= Work order =
With the line containing "Task: Open the View history tab" as the start and the line containing "Viewport: 1019px width, 562px height." as the end, transcribe that span of the entries below exactly, including both.

= Material for the task =
-=-=-

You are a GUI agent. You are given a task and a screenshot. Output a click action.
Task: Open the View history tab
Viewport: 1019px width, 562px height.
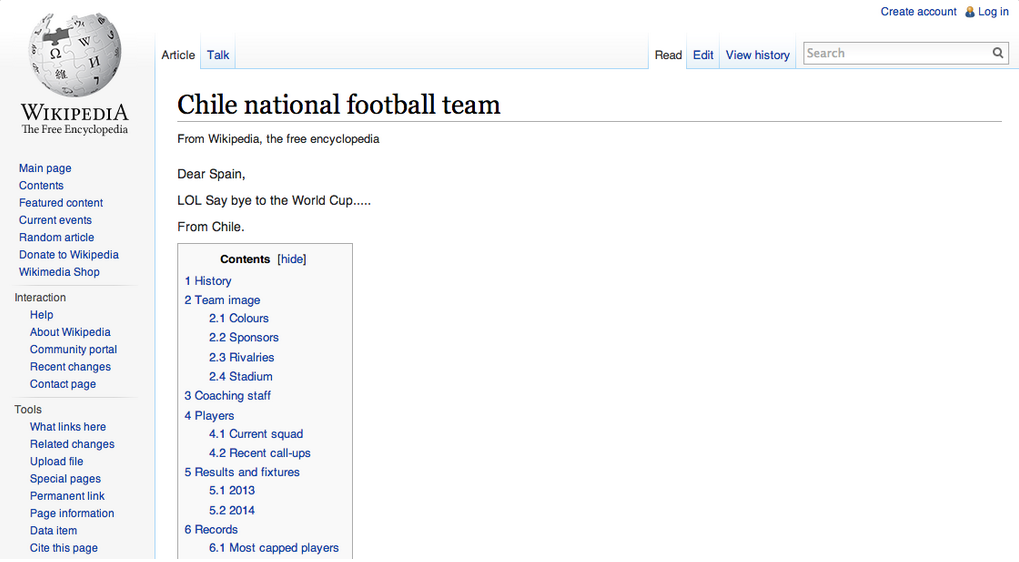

-=-=-

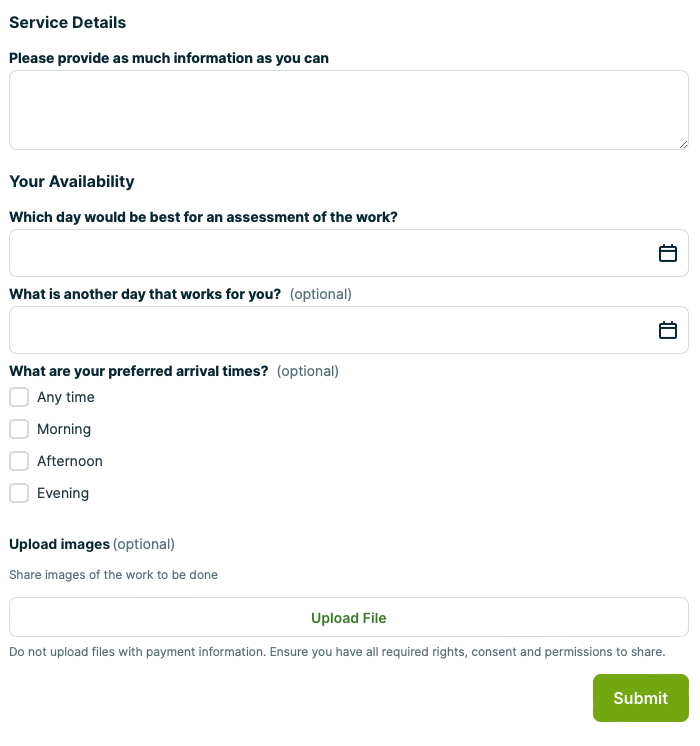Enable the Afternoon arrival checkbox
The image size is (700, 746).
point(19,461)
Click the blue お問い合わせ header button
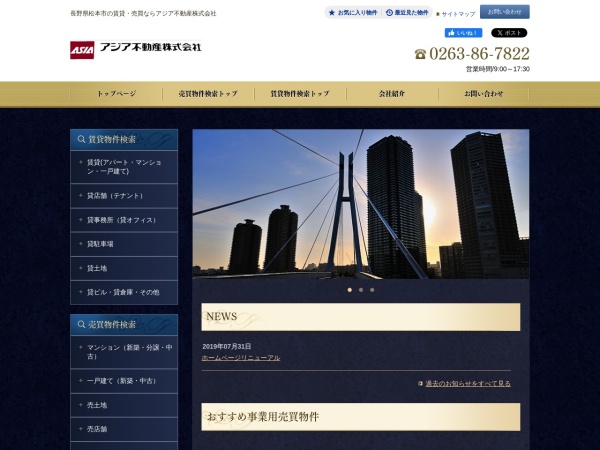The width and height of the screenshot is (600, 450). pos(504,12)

-=-=-

= Expected answer =
Task: Open the View history tab
Viewport: 1019px width, 562px height.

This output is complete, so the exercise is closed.